● WHAT IS EXPECTED:
Whenever the word "Expand" turns up in a line below, that line should be copied.

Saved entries
"""
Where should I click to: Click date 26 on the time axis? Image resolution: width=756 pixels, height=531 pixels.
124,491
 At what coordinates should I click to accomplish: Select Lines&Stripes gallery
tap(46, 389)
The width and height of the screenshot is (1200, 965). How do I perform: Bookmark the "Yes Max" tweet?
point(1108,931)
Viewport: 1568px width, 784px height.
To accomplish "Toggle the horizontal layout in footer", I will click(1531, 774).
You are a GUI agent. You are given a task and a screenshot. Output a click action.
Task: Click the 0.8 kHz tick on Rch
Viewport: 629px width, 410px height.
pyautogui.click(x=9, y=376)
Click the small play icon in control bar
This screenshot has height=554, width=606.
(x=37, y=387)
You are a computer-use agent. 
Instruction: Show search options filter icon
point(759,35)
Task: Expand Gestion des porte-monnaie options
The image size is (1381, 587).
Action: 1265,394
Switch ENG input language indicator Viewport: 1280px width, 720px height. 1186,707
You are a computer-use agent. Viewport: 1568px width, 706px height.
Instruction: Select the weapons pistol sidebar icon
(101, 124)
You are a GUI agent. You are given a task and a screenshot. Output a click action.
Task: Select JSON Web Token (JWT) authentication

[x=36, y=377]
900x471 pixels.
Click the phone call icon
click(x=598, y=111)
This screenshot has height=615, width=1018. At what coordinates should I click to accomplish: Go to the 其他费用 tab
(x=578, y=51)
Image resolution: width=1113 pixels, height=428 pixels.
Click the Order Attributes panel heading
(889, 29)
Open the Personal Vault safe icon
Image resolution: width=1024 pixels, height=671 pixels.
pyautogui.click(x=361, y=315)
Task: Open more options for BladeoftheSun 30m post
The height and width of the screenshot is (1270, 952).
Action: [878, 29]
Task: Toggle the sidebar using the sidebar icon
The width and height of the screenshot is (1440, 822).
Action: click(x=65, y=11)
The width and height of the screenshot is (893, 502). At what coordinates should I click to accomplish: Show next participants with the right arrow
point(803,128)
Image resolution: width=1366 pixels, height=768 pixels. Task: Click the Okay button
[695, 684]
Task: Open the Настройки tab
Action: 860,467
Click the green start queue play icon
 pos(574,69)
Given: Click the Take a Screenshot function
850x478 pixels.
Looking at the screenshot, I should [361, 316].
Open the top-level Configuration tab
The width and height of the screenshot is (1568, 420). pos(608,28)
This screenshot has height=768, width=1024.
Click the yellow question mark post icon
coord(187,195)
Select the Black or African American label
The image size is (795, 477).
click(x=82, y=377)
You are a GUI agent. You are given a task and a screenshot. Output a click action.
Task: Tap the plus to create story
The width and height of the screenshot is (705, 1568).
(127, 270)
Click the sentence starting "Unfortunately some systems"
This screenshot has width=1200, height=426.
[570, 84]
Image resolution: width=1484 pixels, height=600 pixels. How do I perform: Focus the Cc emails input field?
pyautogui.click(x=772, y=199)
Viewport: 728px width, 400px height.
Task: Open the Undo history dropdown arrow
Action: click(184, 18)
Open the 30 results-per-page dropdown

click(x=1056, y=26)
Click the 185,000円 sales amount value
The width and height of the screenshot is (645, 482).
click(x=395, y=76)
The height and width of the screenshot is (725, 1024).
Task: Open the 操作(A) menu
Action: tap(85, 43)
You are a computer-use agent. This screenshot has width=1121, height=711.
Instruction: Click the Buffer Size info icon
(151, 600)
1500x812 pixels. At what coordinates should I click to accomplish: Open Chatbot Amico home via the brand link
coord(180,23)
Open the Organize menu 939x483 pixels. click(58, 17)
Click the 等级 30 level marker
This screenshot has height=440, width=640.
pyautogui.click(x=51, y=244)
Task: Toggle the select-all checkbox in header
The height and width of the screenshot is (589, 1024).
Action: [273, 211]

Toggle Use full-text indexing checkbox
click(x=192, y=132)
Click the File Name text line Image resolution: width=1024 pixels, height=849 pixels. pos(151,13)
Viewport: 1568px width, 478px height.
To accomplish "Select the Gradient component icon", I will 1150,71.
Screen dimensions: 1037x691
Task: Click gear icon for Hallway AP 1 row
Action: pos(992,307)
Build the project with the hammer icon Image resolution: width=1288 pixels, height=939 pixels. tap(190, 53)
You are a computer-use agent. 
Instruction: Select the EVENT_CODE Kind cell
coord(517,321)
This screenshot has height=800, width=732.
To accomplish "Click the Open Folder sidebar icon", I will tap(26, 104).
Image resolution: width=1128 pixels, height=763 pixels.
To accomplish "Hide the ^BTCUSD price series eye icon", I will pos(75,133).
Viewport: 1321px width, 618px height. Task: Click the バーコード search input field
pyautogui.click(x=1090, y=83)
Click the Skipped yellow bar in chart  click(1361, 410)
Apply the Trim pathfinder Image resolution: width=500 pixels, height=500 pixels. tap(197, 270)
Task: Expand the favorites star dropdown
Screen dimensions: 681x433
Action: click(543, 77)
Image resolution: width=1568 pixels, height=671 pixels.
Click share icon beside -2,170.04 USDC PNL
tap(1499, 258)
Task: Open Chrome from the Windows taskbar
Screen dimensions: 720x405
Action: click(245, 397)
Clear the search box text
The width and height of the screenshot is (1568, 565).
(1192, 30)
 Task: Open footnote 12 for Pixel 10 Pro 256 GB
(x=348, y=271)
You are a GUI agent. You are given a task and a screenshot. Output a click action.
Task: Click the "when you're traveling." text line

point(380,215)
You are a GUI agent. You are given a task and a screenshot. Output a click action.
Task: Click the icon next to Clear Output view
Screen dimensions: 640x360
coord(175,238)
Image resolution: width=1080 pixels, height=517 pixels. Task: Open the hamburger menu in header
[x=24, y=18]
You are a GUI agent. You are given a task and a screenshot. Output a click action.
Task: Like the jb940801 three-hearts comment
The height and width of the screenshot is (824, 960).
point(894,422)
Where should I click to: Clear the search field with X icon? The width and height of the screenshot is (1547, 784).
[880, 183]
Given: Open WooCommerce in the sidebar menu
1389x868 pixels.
"""
● PROBLEM SOLUTION:
Task: Expand Gestion des porte-monnaie options
Task: Expand the favorites star dropdown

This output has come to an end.